With a large number of banned IPs (> 10 000), both the dashboard and the world map take over 10 seconds to load and become unusable. The root cause is the geo-enrichment step: `geo_service.py` calls the external `ip-api.com` endpoint **one IP at a time** with a 5-second timeout, and the free tier is rate-limited to 45 requests/minute. On a cold cache with 10 k IPs, this would take hours.

### Goal

Dashboard and world map must load within **2 seconds** for 10 k banned IPs. Write a reproducible benchmark test to prove it.

### Implementation Details

**Backend — persistent geo cache**

1. **SQLite geo cache table** — In `backend/app/db.py`, add a `geo_cache` table:
   ```sql
   CREATE TABLE IF NOT EXISTS geo_cache (
       ip TEXT PRIMARY KEY,
       country_code TEXT,
       country_name TEXT,
       asn TEXT,
       org TEXT,
       cached_at TEXT NOT NULL
   );
   ```
   On startup the service loads from this table instead of starting with an empty dict. Lookups hit the in-memory dict first, then fall through to the DB, and only as a last resort call the external API. Successful API responses are written back to both caches.
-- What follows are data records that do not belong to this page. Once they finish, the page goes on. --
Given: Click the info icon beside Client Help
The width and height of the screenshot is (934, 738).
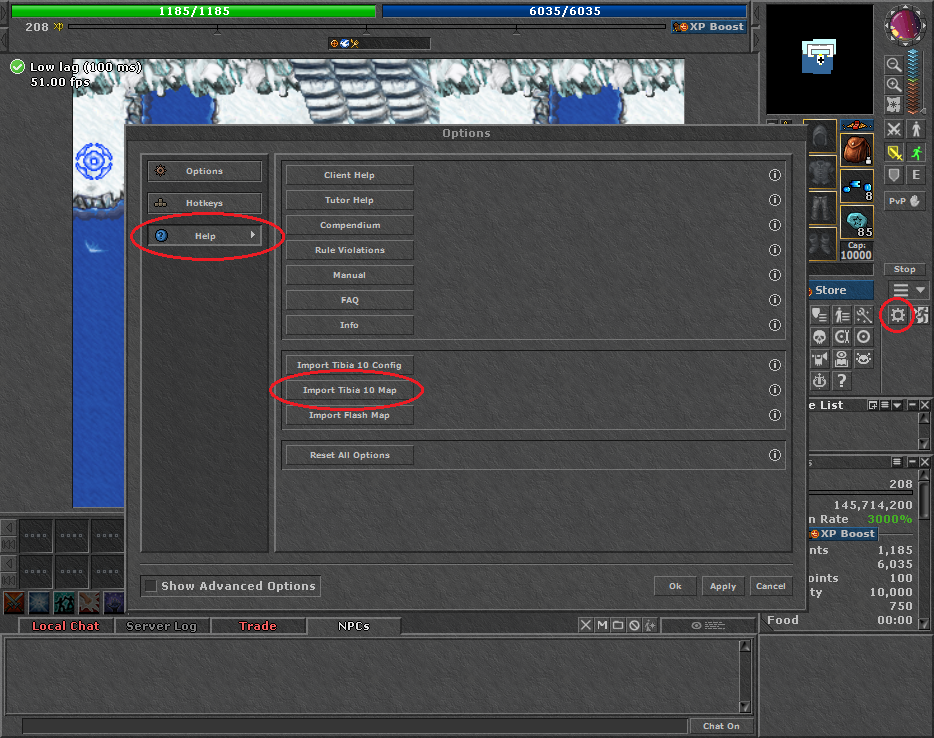Looking at the screenshot, I should click(x=774, y=175).
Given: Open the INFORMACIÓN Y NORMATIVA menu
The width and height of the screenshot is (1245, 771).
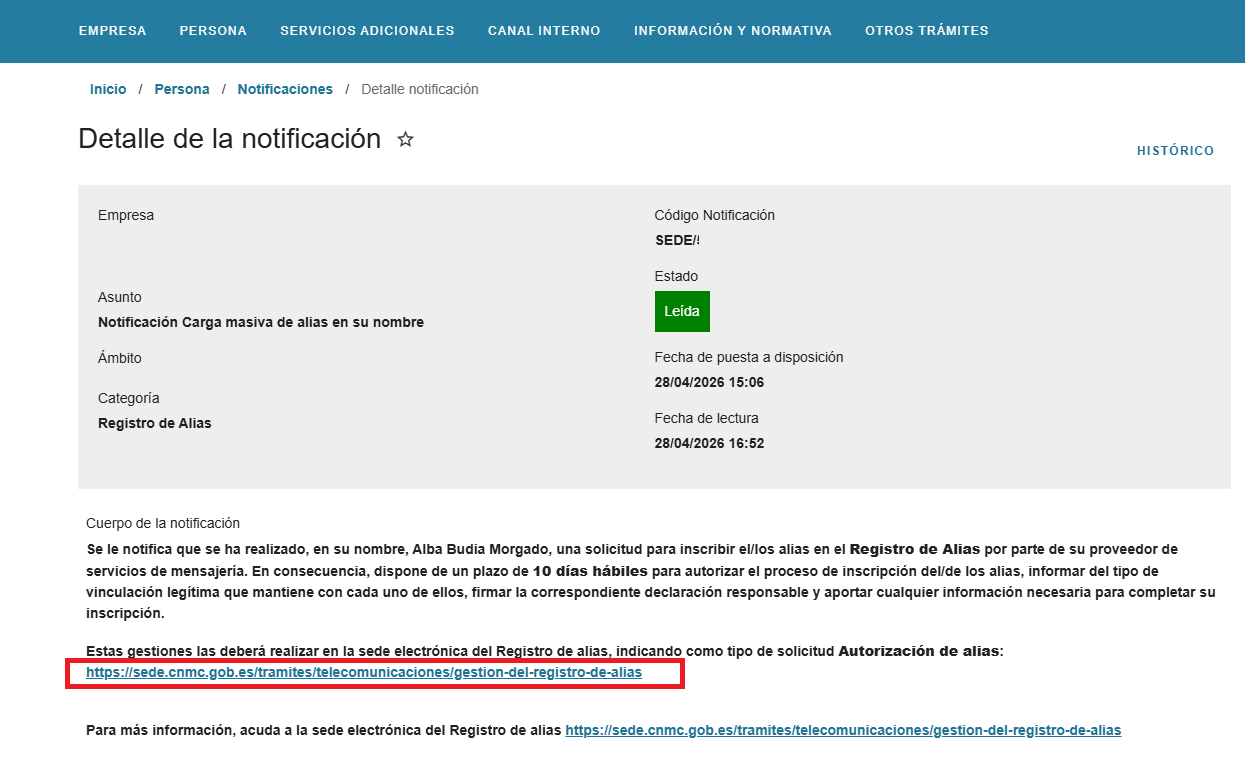Looking at the screenshot, I should tap(733, 31).
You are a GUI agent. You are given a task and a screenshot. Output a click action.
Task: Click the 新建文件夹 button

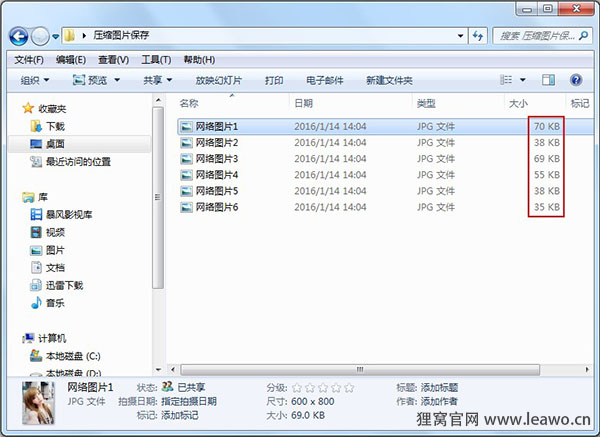click(389, 80)
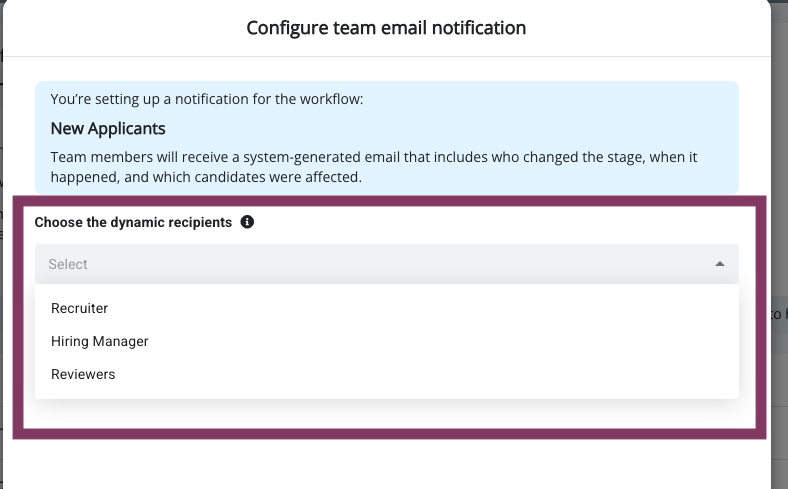This screenshot has height=489, width=788.
Task: Click the modal header area right of the title
Action: coord(648,28)
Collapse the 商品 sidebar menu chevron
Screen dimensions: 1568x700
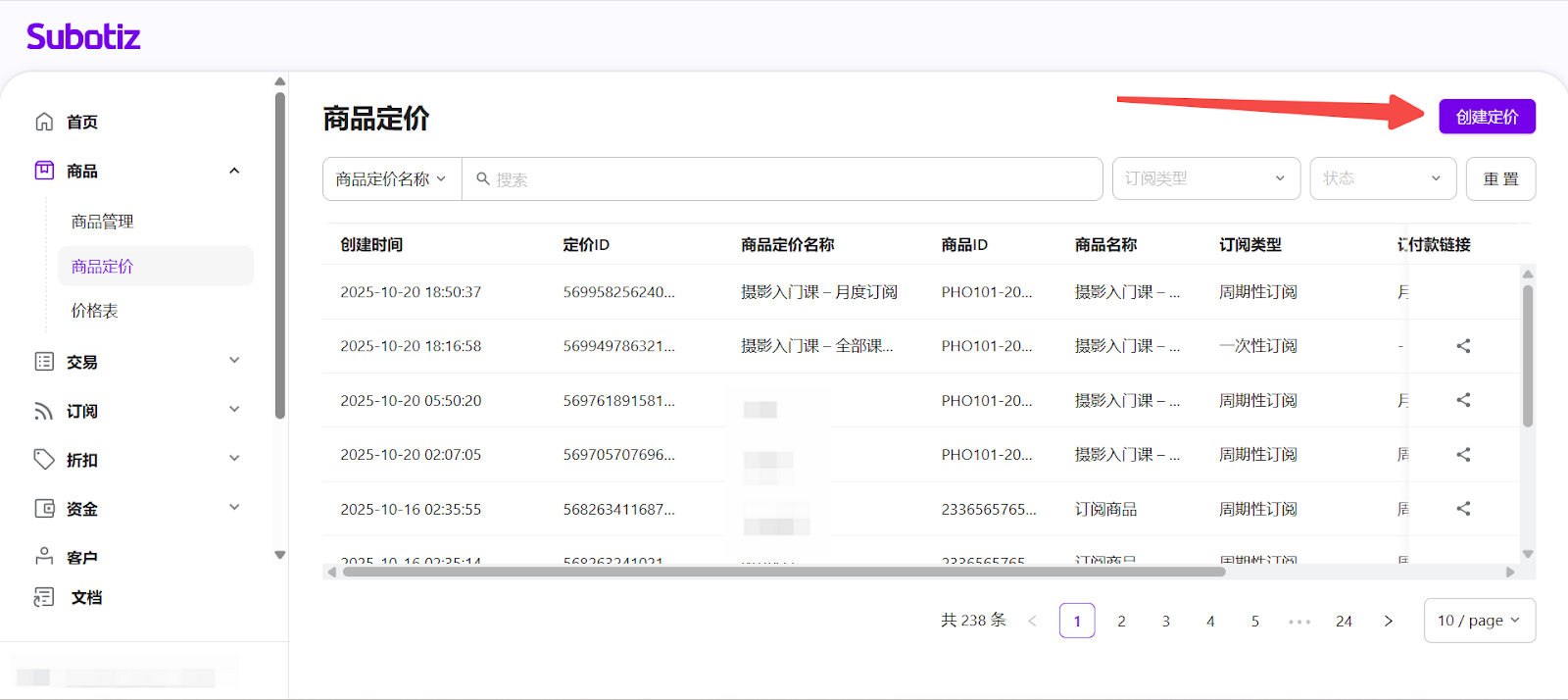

2. **Batch lookup via ip-api.com batch endpoint** — The free `ip-api.com` API supports a **batch POST** to `http://ip-api.com/batch` accepting up to 100 IPs per request. Refactor `geo_service.py` to:
   - Collect all uncached IPs from the requested page.
   - Send them in chunks of 100 to the batch endpoint.
   - Parse the JSON array response and populate caches in one pass.
   This alone reduces 10 000 cold lookups from 10 000 sequential requests to ≈ 100 batch calls.

3. **Pre-warm cache on import** — In `backend/app/services/blocklist_service.py`, after a successful blocklist import, fire a background task that batch-resolves all newly imported IPs. This way the dashboard never faces a cold cache for blocklist IPs.

**Backend — limit the country-aggregation query**

4. In `ban_service.py`, `bans_by_country()` currently loads up to 2 000 bans and enriches every one. Change it to:
   - Run the aggregation (GROUP BY `jail`, count per jail) **in SQL** directly against the fail2ban DB.
   - Only enrich the distinct IPs, batch-resolved.
   - Return the aggregated country → count map without fetching full ban rows.

**Frontend — virtualised table**

5. The `BanTable` component currently renders all rows in the DOM. For 10 k+ rows (even paginated at 100), scrolling is fine, but if page sizes are increased or if pagination is removed, install a virtual-scrolling library (e.g. `@tanstack/react-virtual`) and render only visible rows. Alternatively, ensure page size stays capped at ≤ 500 (already enforced) and measure whether DOM performance is acceptable — only virtualise if needed.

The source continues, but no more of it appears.